The National Aeronautics and Space Administration (NASA) has named Clive R. Neal, professor of civil engineering and geological sciences at the University of Notre Dame, to a select team of scientists tasked with growing the nation’s technical capabilities in lunar science and developing educational opportunities in space science.
The initial members of the agency’s newly formed Lunar Science Institute (LSI) represent Notre Dame, the Lunar & Planetary Institute, the Universities of Arizona, Houston, and Maryland, Rice University, Southwest Research Institute and National Institute of Polar Research. The team will investigate if the Earth and moon were resurfaced by asteroids and comets billions of years ago and how such heavy bombardment influenced the evolution of life on earth.
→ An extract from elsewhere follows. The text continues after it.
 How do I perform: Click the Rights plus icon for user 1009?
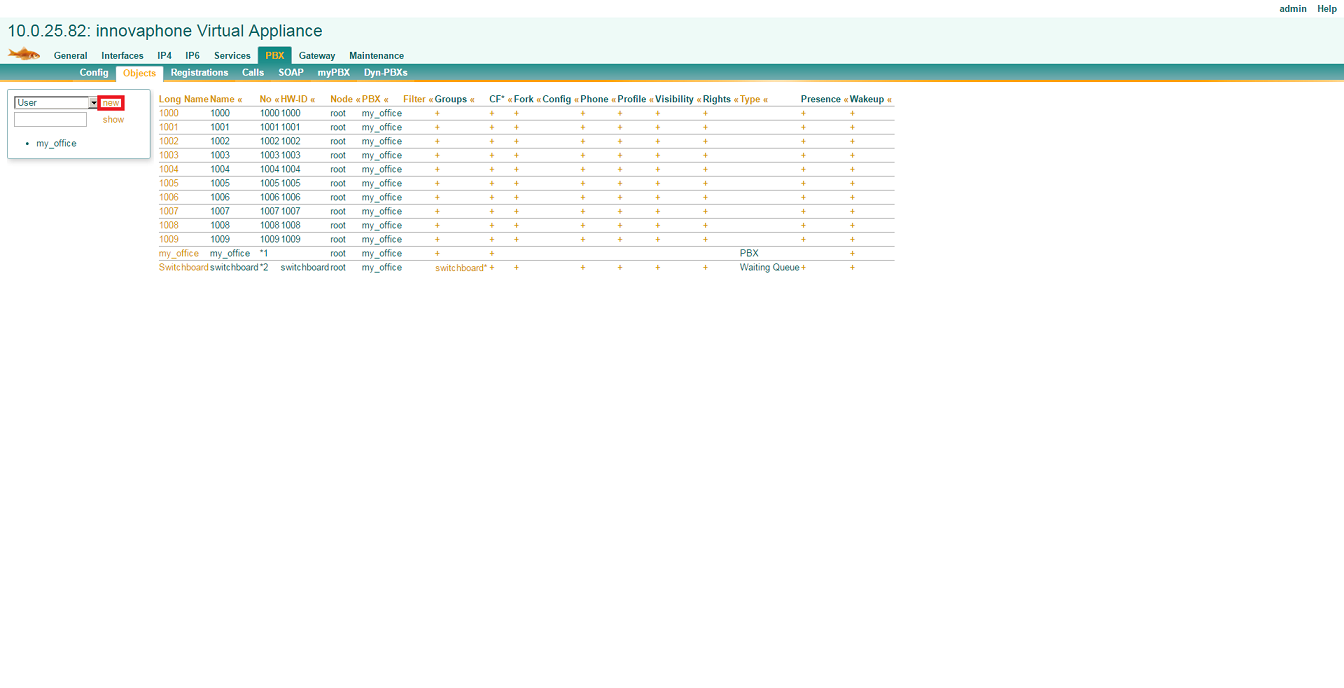pos(705,240)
In his role on LSI, Neal is part of a team that will be studying rocks collected at all of the Apollo landing sites, but especially those gathered around the Apollo 16 site. These particular regolith breccias (rocks formed by shock and the intense heat of an impact) are believed to be on the order of 4 billion years old and theorized to have been formed during a time and in an environment in which intense impacts were common. Extracting samples from existing breccias, the team will analyze the rocks via optical and electron microscopy to more conclusively determine the age of the breccias and the veracity of the lunar cataclysm hypothesis, as well as its probable effect on the inner solar system.
In addition to studying the origin and evolution of the moon, Neal also focuses on the geochemical and environmental consequences of plate interactions and petrogenesis of Large Igneous Provinces, as well as the environmental effects of heavy pollution.
A member of the Notre Dame faculty since 1990, Neal is a member of the Mineralogical Society of America, Geological Society of America, American Geophysical Union, American Association for the Advancement of Science and National Association of Geoscience Teachers. He currently is chair of NASA’s Lunar Exploration Analysis Group and the Science and Technology Panel of the Integrated Ocean Drilling Program.
Neal earned a bachelor’s degree in geology from the University of Leicester and a doctorate in geology and geochemistry from the University of Leeds.
Prior to joining the Notre Dame faculty, he served as a visiting scientist at Johnson Space Center, Fulbright fellow and research associate at the University of Tennessee and lecturer at the University of East Anglia.